Berita  

Penguatan Kebijakan SLIK: OJK Dukung Program 3 Juta Rumah

Otoritas Jasa Keuangan (OJK) telah menyuarakan dukungan penuh terhadap upaya percepatan program utama dalam pembangunan nasional, khususnya dalam pengembangan Usaha Mikro Kecil Menengah (UMKM). Salah satu langkah yang diambil adalah penyediaan tiga juta unit rumah melalui kebijakan Sistem Layanan Informasi Keuangan (SLIK) serta kerjasama dengan berbagai pihak terkait. Dalam pertemuan dengan Menteri Perumahan dan Kawasan Permukiman RI Maruarar Sirait, Ketua Dewan Komisioner OJK Friderica Widyasari Dewi menyatakan dukungan penuh OJK terhadap program pembangunan rumah tersebut.

Langkah-langkah kebijakan yang diambil oleh OJK antara lain adalah menetapkan bahwa informasi yang disajikan dalam laporan SLIK hanya mencakup kredit atau pembiayaan dengan nominal di atas Rp1 juta. Selain itu, OJK juga mengeluarkan kebijakan mengenai pembaruan status pelunasan pinjaman dalam SLIK, yang harus dilakukan paling lambat tiga hari kerja setelah pelunasan dilakukan. Langkah ini diharapkan dapat mempercepat proses pengajuan pembiayaan perumahan.

Tidak hanya itu, OJK juga memberikan akses kepada BP Tapera untuk mengakses data SLIK sesuai regulasi yang berlaku, guna mendukung proses pemberian fasilitas pembiayaan perumahan. Selain itu, penegasan mengenai pengakuan Kredit Pemilikan Rumah (KPR) bersubsidi sebagai program prioritas pemerintah juga akan diterbitkan oleh OJK. Langkah-langkah ini diambil untuk mempercepat proses pemberian fasilitas pembiayaan perumahan.

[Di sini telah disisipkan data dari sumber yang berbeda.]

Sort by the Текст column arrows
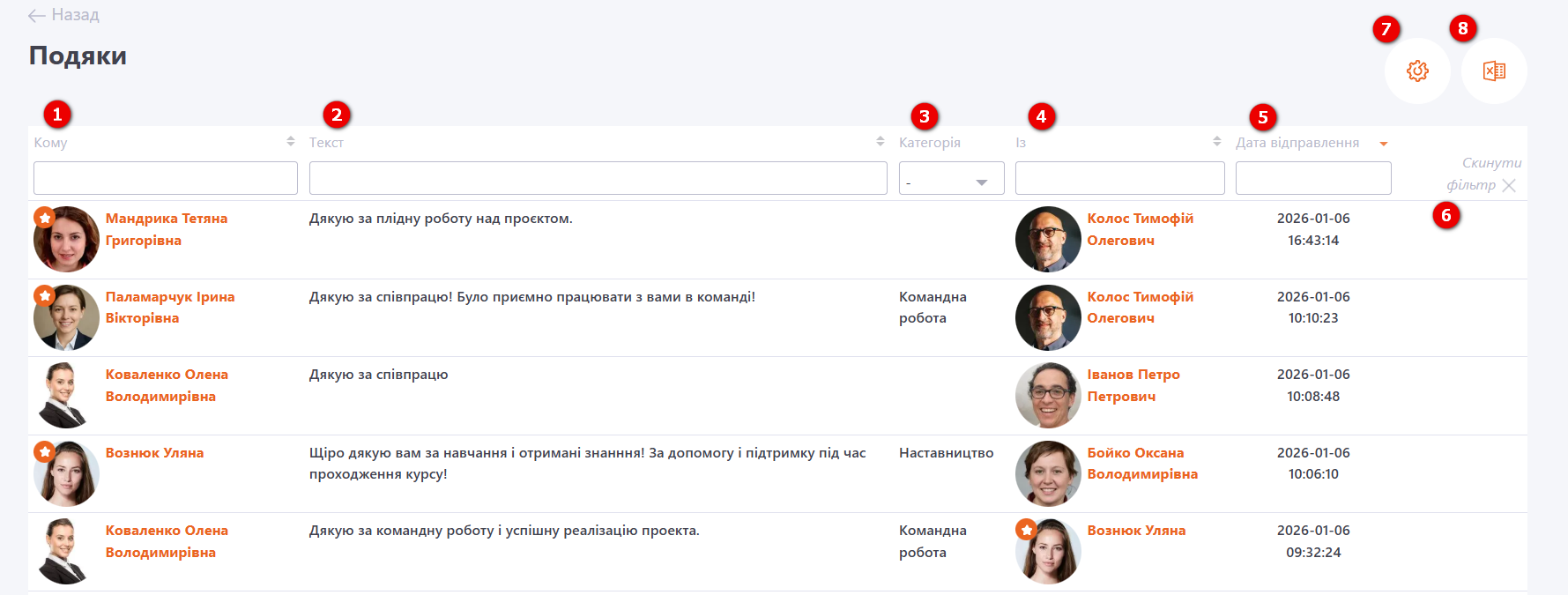 coord(880,142)
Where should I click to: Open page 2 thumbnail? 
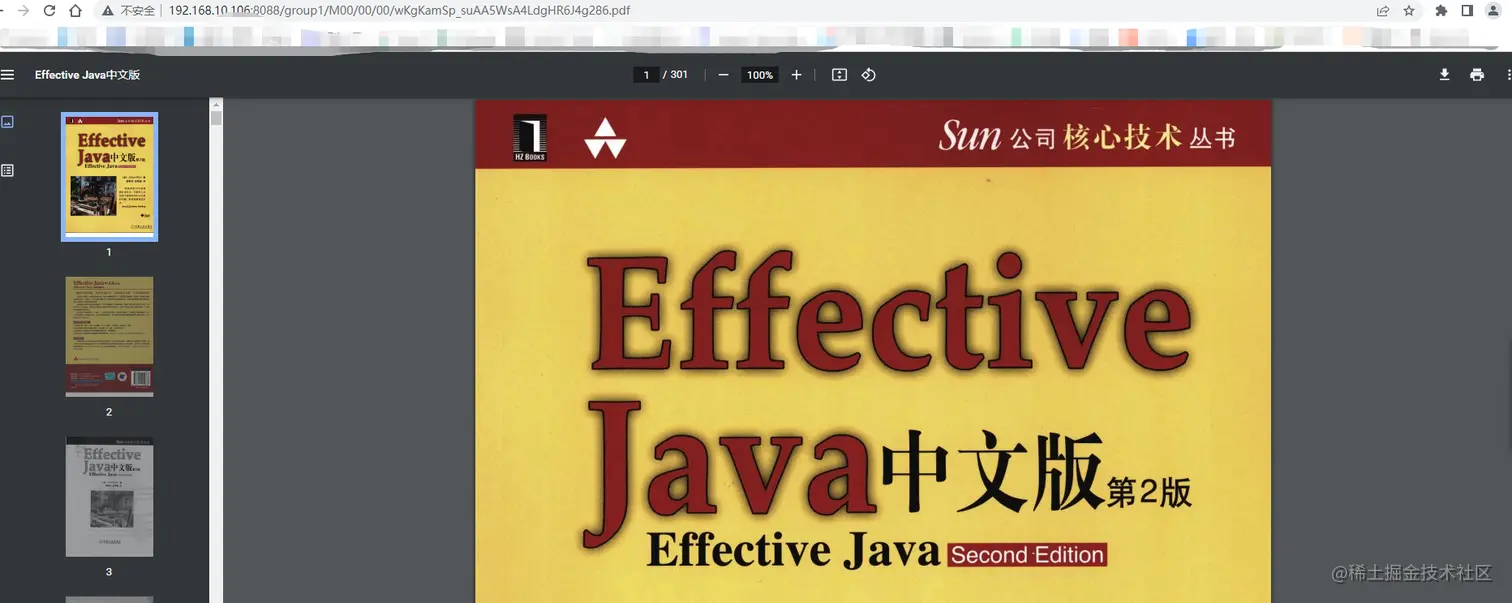(x=110, y=337)
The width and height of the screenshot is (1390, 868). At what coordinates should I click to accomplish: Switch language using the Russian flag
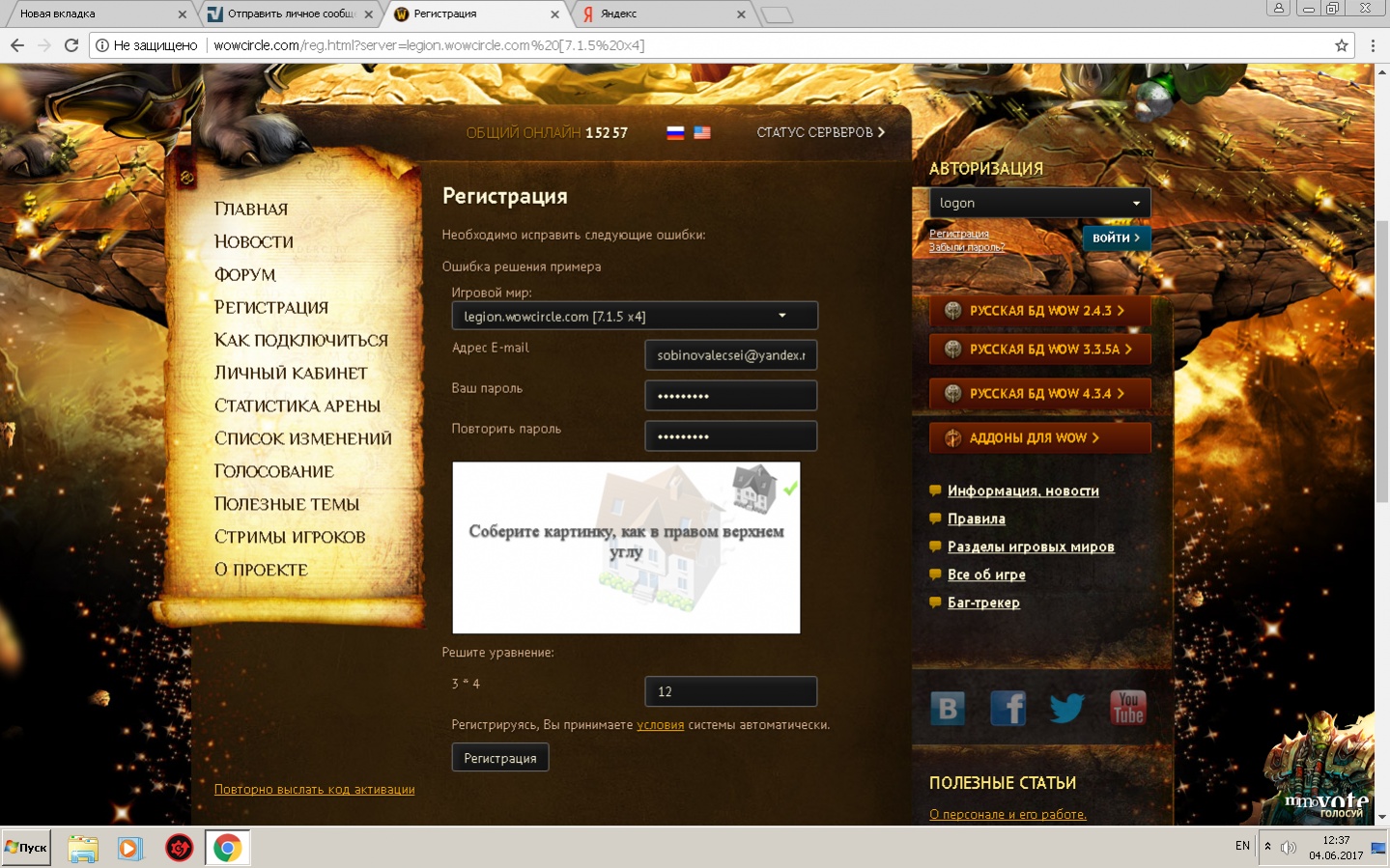coord(675,133)
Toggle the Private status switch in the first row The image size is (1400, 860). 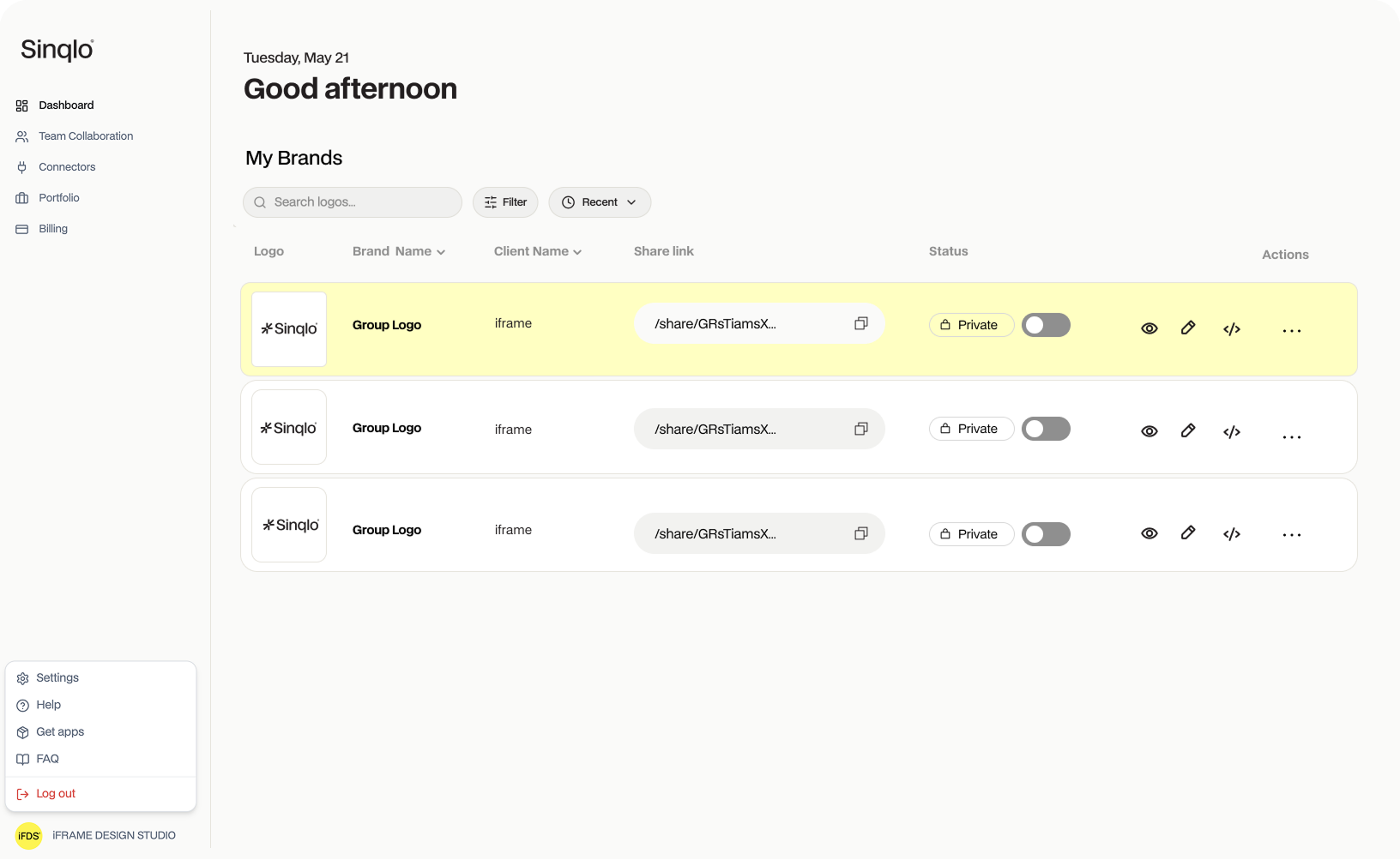(x=1046, y=325)
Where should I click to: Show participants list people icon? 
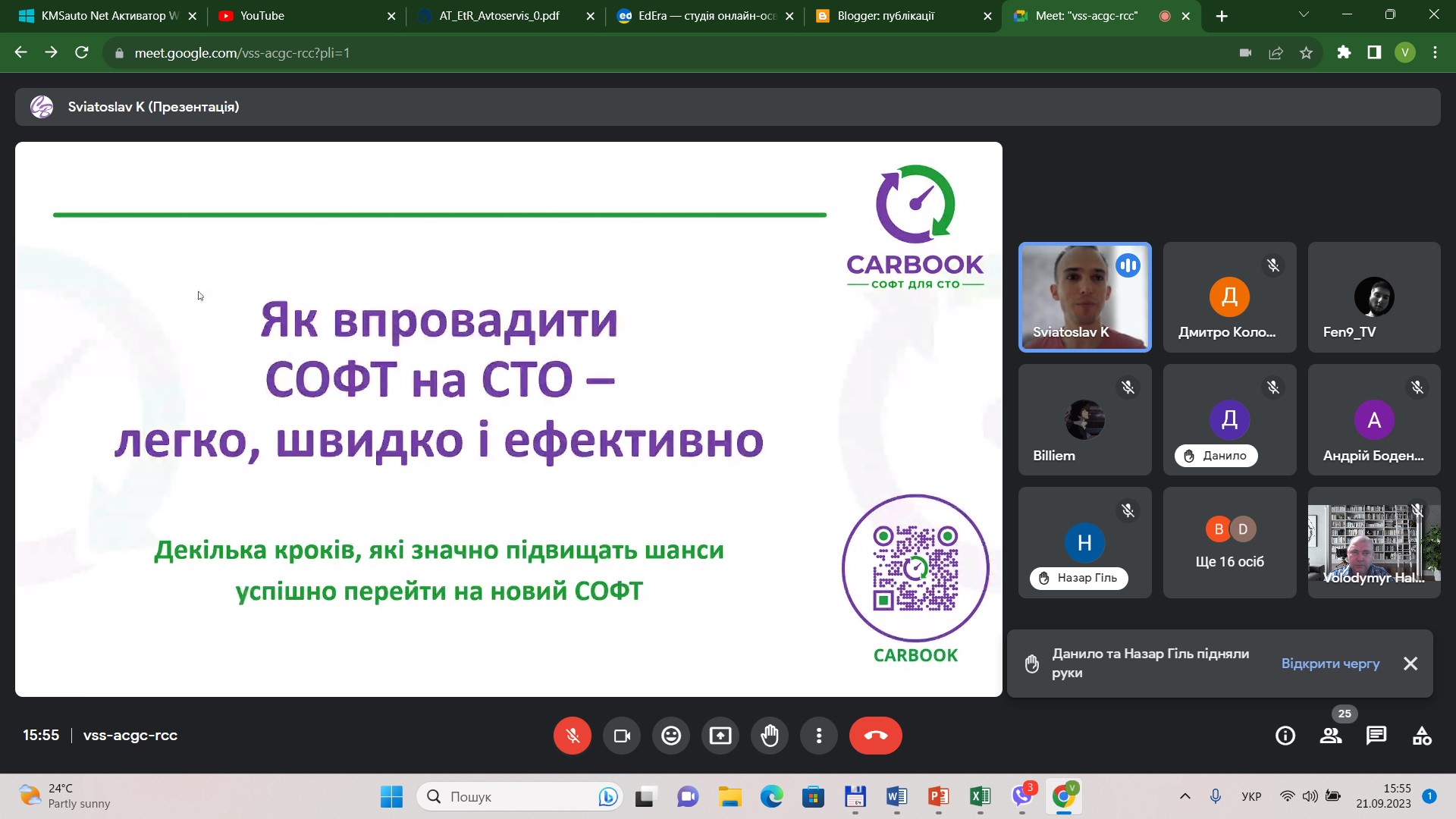(1331, 736)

OJK juga akan membentuk Satuan Tugas Percepatan Program 3 Juta Rumah yang melibatkan berbagai pihak terkait guna memperkuat koordinasi dan mempercepat penyelesaian kendala program perumahan. Semua kebijakan yang diambil OJK diharapkan dapat mendukung percepatan pencapaian program pembangunan tiga juta rumah tersebut, sebagai salah satu upaya dukungan dari lembaga tersebut.